## Your assignment
Look below for the line that has "Image resolution: width=874". Set down the lines from there through the line that has "Screen dimensions: 1372x892", exactly as written.

## Record set
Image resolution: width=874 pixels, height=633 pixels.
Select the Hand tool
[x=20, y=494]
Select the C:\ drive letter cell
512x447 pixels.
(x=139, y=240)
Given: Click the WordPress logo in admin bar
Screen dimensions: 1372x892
* * *
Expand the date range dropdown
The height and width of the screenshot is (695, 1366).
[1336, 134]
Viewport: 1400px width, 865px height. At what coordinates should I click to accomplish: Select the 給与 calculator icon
---
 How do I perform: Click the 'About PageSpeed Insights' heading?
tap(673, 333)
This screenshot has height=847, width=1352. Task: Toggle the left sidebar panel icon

## The completed task
Image resolution: width=874 pixels, height=633 pixels.
Select the Hand tool
[x=20, y=494]
Select the C:\ drive letter cell
512x447 pixels.
(x=139, y=240)
Given: Click the WordPress logo in admin bar
Screen dimensions: 1372x892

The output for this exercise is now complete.